Text: Begin

It sounds like most of your dream is about to come true -- the original Avengers taking over. But I hope they keep Nova and the Guardians out of it -- or else Bendis will snatch them up too.
posted by mad bomber what bombs at midnight at 9:11 AM on January 24, 2010


The Triumff stuff came about like this: Dan Abnett's career as a Games Workshop writer was fostered and nurtured by the Black Library's editor-in-chief Marc Gascoigne. When the Black Library let Gascoigne go a couple of years ago as part of an unwise cost-cutting exercise he moved to Harper Collins, where he set up their new SF/F imprint Angry Robot. The Triumff books are published by Angry Robot.

(I have a dog in this fight: ten years ago I co-wrote Hammers of Ulric with Dan and Nik.)
posted by Hogshead at 9:58 AM on January 24, 2010


Hmm, it says here that the Squats were eaten by Tyranids.
posted by Artw at 10:09 AM on January 24, 2010


ArtW - that's the one, 1987, but no sign of a reading list - have you a reference?

Text: End

_Problems to solve_.
1: Decide whether each statement below agrees with the comment thread, answering yes or no and quoting the words from the thread that settle it.
(a) Marc Gascoigne set up the Angry Robot imprint at Harper Collins.
(b) Hogshead co-wrote Hammers of Ulric twenty years before the post.
(c) Artw reports reading that the Squats were eaten by Tyranids.
2: Answer these questions using the comment thread.
(a) At what time and on what date did Hogshead post?
(b) Who publishes the Triumff books?
(c) What year is named in the last comment?
The material that follows has no connection to the comment thread.

Data to examine: Begin

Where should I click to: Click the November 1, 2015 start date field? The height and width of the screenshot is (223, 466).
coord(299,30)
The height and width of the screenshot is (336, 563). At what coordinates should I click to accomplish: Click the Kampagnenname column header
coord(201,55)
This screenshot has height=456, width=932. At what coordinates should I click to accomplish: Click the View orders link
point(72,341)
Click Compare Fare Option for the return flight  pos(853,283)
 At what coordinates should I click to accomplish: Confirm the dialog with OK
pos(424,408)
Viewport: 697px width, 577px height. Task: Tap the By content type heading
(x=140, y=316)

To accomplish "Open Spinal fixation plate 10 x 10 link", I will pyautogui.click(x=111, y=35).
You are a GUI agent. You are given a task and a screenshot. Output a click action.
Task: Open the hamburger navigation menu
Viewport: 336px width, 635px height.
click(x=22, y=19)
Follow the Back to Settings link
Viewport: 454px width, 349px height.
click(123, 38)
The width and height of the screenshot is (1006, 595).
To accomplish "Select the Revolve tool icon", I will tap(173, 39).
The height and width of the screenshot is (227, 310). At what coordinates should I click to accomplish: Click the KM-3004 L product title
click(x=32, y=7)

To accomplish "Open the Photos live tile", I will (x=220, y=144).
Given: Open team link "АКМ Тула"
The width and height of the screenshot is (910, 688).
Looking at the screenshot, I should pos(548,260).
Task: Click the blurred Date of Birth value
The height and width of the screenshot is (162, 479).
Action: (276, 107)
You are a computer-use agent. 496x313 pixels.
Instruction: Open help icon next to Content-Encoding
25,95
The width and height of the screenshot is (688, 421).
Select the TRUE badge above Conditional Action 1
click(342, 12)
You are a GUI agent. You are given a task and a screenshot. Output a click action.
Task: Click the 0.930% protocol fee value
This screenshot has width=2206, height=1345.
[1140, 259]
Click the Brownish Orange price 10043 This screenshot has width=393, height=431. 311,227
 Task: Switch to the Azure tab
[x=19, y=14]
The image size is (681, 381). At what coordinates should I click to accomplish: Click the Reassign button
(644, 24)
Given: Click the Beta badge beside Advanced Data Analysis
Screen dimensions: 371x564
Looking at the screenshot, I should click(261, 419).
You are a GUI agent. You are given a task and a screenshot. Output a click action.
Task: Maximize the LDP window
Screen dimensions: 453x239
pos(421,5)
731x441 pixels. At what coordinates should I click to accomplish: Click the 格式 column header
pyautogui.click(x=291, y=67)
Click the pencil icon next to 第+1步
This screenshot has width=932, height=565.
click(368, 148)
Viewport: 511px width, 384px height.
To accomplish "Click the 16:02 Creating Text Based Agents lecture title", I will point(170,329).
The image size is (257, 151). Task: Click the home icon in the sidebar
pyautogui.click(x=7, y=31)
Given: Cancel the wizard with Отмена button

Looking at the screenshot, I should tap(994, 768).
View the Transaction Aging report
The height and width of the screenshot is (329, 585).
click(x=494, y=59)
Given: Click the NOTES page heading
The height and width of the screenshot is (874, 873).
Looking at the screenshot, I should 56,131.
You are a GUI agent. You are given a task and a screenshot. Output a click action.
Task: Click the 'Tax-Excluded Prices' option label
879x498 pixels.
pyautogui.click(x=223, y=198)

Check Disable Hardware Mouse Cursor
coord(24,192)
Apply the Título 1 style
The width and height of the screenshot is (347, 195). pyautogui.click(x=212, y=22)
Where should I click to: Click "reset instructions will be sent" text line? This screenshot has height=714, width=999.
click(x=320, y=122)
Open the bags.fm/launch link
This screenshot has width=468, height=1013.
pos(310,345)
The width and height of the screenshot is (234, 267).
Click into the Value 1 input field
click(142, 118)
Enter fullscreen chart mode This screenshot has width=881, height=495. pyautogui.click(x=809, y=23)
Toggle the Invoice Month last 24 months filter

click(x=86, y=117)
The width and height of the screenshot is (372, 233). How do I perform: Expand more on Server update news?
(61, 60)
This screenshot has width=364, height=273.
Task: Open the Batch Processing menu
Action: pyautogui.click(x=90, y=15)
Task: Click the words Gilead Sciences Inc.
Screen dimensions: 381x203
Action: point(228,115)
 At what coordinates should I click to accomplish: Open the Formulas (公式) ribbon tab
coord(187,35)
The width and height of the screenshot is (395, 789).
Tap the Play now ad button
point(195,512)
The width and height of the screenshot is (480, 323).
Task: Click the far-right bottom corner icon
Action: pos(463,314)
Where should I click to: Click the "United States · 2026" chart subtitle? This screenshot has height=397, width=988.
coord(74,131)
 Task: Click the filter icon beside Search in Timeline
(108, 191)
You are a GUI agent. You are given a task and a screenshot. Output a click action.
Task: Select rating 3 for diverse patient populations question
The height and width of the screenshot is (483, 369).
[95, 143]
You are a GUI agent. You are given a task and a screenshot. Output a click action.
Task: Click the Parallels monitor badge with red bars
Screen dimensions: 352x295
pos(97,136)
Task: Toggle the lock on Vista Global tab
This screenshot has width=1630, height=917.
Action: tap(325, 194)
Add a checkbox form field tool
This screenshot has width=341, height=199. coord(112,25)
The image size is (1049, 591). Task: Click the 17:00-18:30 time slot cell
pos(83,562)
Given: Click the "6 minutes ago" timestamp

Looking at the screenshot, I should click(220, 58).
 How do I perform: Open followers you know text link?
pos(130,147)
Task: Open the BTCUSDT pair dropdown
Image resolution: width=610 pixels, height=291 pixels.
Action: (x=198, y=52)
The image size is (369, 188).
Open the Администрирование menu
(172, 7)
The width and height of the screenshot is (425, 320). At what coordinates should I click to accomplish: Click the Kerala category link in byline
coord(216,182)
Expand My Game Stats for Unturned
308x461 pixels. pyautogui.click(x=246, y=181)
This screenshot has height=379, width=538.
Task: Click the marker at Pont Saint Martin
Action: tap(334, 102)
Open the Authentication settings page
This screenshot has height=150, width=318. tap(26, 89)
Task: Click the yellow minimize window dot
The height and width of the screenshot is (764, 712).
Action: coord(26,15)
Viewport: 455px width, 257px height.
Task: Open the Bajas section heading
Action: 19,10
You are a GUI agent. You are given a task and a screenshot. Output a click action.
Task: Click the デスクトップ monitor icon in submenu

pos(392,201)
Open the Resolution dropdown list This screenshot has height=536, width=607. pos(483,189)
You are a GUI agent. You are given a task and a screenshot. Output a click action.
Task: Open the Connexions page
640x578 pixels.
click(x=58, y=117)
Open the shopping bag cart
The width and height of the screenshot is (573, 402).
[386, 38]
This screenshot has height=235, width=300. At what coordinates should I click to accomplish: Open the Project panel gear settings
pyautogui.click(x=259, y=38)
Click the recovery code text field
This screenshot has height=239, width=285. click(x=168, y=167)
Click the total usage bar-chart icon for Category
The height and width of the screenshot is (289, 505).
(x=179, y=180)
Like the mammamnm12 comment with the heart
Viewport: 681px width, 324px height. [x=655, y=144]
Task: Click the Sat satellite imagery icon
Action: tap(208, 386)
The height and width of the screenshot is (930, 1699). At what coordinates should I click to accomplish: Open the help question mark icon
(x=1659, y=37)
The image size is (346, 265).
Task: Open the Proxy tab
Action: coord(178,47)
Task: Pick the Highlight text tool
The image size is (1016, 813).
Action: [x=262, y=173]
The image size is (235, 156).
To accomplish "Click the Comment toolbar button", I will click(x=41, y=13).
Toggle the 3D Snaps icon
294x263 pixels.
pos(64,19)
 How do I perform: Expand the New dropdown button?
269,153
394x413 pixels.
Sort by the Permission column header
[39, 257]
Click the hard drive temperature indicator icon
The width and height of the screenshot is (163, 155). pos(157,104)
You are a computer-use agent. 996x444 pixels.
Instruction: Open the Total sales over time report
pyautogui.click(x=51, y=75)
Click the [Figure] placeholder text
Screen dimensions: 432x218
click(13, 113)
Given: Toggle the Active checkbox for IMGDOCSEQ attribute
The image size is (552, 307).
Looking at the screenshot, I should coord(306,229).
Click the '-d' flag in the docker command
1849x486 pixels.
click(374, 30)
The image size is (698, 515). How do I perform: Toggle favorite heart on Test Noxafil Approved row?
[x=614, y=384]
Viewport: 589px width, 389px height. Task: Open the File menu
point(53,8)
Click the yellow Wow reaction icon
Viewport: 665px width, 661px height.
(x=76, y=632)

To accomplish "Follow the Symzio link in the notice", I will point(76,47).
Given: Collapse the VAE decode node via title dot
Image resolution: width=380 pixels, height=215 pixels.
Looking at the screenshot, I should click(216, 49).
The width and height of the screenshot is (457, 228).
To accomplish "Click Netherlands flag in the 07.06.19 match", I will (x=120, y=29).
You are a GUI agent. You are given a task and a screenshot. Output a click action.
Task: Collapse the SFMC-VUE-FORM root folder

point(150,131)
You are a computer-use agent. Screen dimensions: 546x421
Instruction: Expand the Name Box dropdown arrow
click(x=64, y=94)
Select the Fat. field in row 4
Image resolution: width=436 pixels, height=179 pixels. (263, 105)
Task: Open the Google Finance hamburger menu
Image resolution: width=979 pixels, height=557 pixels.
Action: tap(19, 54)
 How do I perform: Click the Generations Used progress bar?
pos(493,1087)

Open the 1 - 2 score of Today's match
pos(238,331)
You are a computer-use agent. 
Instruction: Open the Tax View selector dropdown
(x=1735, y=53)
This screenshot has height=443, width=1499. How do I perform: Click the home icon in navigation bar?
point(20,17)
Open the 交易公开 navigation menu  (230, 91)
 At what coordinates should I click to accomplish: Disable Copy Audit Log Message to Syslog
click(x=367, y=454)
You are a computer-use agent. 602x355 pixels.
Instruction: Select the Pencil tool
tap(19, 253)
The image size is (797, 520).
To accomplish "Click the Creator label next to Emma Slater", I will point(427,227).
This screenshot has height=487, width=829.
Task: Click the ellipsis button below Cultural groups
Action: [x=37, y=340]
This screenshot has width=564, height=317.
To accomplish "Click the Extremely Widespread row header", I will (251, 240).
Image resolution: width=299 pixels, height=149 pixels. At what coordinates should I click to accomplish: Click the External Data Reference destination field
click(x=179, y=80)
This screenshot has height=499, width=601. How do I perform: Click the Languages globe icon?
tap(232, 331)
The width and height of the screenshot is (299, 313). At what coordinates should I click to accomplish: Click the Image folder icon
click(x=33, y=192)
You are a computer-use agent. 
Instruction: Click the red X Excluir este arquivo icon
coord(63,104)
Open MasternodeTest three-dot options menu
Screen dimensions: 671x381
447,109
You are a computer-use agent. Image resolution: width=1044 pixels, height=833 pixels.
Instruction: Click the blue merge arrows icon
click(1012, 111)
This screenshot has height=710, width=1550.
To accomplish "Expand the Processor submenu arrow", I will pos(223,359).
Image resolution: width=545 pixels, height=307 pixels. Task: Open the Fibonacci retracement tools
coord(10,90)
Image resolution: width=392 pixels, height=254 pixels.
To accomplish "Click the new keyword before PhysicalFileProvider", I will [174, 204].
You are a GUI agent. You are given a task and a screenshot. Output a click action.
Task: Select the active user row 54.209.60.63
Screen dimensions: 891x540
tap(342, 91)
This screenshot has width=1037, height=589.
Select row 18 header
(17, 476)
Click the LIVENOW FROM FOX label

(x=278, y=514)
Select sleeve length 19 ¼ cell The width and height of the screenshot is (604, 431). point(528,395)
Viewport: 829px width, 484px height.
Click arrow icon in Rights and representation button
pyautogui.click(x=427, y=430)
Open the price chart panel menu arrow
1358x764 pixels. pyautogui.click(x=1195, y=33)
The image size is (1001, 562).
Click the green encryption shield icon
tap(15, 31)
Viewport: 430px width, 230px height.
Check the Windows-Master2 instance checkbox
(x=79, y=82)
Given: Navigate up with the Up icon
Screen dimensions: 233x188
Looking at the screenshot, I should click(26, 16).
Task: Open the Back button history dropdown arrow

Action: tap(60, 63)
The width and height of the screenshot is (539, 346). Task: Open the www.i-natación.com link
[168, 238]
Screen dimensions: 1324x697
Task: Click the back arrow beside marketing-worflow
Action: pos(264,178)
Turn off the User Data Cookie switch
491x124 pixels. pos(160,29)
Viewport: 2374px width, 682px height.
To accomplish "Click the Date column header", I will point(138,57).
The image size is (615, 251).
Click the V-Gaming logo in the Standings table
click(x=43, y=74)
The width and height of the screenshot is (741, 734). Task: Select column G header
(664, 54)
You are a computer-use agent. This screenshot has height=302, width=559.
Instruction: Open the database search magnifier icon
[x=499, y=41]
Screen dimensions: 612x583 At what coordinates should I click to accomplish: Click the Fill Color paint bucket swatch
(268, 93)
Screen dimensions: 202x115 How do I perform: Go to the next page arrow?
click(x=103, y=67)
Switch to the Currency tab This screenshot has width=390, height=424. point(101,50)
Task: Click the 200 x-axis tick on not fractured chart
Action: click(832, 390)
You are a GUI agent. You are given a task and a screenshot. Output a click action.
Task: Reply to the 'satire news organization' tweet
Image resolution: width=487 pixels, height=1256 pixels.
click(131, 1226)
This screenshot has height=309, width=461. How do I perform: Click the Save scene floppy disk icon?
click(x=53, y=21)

Data to examine: End

_Answers to the exercises_.
1:
(a) Yes: "he moved to Harper Collins, where he set up their new SF/F imprint Angry Robot."
(b) No: "ten years ago I co-wrote Hammers of Ulric with Dan and Nik."
(c) Yes: "Hmm, it says here that the Squats were eaten by Tyranids."

2:
(a) 9:58 AM on January 24, 2010
(b) Angry Robot
(c) 1987